YOUR SOLIN GENERATED RECIPE
Creamy Walnut Protein Mousse with Beet Swirl
Enjoy a rich and velvety walnut-infused mousse accented with a delicate beet swirl. This dessert balances the creamy texture of egg-based mousse with the natural sweetness of nonfat Greek yogurt and roasted beets, resulting in an indulgent yet wholesome treat that delivers a robust protein punch with every bite.
INGREDIENTS
2 large Whole Eggs
4 large Egg Whites
1/2 cup chopped Walnuts
1 cup Nonfat Greek Yogurt
1 medium Beet
1 tbsp Maple Syrup
1 tbsp Fresh Lemon Juice
PREPARATION
Preheat your oven to 400°F. Wrap the whole beet in foil and roast for about 40 minutes until tender. Once cooled, peel and puree the beet in a blender until smooth; set aside.
In a mixing bowl, combine the 2 whole eggs and 4 egg whites. Whisk vigorously until slightly frothy.
Add the nonfat Greek yogurt and maple syrup to the egg mixture. Continue whisking until fully smooth.
Fold in the chopped walnuts, keeping some aside for garnish if desired.

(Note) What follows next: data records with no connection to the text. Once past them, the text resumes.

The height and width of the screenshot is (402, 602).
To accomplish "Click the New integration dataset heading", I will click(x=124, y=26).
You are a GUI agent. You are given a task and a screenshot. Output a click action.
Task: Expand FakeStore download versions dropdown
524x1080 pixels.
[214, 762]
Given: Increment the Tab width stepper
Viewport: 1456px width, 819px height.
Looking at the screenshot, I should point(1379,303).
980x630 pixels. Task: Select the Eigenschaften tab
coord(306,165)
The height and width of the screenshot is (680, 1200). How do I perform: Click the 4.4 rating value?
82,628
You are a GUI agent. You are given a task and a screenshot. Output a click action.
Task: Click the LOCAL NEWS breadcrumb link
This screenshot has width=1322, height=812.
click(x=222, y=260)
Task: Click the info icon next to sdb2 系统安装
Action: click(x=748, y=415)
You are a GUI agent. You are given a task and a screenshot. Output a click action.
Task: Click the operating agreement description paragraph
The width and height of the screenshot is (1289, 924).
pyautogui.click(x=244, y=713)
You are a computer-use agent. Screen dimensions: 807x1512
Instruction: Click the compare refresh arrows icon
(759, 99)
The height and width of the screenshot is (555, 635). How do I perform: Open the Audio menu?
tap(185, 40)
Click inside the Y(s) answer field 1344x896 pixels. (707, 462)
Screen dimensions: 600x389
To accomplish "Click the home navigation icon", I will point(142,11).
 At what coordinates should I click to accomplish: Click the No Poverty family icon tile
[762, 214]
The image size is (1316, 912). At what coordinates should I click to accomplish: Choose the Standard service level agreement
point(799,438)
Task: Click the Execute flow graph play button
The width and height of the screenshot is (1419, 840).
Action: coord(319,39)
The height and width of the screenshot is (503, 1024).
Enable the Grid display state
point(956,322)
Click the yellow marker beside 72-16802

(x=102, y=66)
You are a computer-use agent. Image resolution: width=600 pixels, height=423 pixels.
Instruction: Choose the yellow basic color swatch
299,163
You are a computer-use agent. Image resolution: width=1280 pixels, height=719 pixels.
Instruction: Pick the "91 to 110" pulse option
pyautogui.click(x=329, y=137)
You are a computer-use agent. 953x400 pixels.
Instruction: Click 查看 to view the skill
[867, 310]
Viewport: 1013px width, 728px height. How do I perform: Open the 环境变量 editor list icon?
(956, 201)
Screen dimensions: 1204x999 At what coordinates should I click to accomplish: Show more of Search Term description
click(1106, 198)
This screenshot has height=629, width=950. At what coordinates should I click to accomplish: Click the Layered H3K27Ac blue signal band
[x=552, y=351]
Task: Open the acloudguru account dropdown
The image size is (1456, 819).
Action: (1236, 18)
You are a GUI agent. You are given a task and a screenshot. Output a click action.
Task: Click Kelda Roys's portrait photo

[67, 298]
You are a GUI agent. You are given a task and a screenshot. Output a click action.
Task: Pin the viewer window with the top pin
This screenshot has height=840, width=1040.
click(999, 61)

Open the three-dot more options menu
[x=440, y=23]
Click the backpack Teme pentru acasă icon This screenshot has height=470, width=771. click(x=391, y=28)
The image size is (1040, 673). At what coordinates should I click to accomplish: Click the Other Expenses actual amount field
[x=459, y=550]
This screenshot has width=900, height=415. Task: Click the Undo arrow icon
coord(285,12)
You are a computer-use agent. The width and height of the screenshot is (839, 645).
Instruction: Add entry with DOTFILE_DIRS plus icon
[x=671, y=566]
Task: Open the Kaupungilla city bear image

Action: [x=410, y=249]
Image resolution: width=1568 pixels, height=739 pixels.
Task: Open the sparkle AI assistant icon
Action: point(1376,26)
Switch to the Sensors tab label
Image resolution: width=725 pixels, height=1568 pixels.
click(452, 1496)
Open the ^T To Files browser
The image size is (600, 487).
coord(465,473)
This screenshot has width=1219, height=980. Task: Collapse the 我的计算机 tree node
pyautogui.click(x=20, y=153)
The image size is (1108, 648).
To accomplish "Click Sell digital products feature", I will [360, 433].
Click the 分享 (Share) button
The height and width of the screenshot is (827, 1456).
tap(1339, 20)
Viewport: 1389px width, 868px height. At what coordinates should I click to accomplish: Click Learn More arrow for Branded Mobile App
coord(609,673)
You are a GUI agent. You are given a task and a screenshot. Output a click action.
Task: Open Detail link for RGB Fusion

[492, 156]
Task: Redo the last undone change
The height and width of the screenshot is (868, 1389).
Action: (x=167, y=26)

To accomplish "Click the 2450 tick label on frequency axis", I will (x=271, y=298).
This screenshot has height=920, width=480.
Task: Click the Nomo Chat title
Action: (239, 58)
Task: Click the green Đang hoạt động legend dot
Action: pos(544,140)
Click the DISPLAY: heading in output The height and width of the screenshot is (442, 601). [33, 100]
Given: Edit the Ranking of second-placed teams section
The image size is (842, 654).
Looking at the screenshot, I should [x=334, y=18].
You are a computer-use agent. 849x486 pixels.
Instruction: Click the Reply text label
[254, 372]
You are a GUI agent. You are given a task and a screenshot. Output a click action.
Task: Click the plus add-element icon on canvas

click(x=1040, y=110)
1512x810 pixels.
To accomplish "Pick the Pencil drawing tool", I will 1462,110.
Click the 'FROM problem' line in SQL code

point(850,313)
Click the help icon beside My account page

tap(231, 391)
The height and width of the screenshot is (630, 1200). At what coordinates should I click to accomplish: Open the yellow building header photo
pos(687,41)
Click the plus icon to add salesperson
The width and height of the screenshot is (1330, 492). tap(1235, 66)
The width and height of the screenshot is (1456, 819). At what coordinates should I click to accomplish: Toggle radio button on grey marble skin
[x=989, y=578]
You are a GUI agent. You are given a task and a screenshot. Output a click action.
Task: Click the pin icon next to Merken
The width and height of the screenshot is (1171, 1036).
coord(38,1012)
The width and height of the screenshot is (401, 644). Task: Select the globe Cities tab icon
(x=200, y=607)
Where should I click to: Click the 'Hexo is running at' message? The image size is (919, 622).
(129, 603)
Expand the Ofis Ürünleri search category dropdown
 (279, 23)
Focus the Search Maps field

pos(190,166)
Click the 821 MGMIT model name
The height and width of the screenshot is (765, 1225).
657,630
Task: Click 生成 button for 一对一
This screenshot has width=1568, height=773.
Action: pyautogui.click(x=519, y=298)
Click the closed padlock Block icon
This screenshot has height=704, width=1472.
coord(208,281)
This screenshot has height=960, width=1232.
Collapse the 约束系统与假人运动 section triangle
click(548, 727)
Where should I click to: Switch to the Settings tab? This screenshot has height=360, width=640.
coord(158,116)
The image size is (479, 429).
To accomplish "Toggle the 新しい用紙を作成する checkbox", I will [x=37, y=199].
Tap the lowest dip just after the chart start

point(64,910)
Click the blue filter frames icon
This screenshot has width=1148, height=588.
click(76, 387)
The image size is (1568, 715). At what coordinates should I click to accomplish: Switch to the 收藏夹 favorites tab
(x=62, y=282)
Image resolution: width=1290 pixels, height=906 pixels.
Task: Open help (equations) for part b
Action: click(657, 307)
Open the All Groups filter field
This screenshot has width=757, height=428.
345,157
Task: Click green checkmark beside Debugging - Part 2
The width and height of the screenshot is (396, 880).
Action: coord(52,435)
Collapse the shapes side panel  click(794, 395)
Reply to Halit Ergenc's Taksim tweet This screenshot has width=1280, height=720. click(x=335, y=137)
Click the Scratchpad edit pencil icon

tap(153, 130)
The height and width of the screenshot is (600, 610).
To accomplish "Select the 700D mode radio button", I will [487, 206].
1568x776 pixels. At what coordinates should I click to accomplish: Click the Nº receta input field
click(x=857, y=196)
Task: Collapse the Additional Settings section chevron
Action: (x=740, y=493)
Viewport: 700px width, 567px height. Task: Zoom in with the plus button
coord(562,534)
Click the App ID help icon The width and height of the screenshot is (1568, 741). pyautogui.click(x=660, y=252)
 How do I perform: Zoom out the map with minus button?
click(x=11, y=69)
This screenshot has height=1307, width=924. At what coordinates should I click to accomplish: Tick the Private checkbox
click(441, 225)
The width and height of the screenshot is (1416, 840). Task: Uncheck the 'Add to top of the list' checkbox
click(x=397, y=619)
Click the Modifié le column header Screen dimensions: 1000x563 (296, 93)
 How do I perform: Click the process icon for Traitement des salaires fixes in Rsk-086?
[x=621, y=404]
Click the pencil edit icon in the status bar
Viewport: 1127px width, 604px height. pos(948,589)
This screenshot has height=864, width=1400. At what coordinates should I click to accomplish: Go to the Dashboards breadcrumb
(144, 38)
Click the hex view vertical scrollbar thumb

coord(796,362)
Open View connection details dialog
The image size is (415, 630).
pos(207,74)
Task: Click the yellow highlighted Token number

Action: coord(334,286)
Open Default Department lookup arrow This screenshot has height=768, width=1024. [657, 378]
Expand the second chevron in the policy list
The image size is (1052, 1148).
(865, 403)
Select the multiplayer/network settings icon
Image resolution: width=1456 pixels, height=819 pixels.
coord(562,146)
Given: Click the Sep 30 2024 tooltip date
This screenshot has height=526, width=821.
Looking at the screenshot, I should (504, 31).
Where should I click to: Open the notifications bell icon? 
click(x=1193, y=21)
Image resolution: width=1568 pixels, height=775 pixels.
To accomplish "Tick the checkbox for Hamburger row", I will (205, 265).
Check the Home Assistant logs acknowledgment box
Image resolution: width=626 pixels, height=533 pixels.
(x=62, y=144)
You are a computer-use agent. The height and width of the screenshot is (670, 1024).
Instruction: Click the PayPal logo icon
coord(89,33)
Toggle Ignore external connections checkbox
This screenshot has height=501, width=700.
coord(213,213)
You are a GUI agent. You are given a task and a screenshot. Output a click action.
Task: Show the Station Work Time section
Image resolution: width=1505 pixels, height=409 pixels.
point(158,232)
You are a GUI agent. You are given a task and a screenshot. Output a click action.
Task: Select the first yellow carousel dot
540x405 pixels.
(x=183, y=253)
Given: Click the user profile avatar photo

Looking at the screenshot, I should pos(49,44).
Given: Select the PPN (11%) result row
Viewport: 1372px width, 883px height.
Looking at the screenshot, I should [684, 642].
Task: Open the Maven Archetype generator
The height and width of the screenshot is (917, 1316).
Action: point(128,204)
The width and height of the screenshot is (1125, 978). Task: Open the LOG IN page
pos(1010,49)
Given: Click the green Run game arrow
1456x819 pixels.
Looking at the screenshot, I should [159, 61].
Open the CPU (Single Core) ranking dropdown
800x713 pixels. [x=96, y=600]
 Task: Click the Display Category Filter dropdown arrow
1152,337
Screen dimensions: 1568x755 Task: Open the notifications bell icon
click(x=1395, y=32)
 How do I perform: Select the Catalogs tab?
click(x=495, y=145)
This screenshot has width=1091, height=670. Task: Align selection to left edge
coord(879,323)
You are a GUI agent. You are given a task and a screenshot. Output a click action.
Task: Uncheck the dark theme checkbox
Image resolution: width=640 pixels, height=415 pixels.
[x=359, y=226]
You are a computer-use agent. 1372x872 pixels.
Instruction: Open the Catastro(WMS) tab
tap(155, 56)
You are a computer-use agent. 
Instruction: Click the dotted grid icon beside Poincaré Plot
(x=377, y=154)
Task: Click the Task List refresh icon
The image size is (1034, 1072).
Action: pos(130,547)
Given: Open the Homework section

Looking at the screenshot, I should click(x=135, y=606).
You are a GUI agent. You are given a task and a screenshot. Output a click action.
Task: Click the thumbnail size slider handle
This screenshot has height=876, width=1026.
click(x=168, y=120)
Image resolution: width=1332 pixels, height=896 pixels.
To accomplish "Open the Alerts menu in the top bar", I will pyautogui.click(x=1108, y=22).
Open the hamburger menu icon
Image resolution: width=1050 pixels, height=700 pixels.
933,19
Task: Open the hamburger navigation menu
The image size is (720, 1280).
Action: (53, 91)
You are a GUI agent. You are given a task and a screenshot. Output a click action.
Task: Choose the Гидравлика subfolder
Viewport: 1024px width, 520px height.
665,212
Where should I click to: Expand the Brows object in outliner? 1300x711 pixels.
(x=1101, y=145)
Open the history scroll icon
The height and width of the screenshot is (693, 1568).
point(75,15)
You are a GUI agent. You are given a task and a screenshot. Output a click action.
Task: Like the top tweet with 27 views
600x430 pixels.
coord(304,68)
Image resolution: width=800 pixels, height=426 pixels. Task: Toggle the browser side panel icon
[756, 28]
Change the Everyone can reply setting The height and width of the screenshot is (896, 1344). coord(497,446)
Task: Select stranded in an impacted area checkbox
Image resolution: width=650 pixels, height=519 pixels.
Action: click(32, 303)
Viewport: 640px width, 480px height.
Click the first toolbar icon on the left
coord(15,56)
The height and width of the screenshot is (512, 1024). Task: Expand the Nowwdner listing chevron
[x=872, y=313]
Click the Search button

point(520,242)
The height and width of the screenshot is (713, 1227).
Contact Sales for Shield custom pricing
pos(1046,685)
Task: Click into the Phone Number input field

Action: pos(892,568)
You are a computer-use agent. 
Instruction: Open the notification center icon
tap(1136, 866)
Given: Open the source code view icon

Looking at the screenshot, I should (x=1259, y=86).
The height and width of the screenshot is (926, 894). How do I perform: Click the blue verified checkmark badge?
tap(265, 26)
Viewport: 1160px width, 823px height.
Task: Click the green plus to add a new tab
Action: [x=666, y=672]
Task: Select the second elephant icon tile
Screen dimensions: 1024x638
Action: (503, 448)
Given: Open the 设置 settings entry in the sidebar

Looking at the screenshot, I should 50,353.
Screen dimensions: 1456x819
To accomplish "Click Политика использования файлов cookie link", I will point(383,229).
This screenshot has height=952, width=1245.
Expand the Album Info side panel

Gently stir in the fresh lemon juice to brighten the flavor. Reserve a small portion of the mousse in a separate bowl.
Layer the mousse into serving dishes. Spoon the beet puree over part of the mousse and use a skewer or knife to create a marbled, swirling effect.
Chill in the refrigerator for at least 2 hours before serving to allow the mousse to set.
Before serving, optionally sprinkle a few extra chopped walnuts on top for added texture and garnish.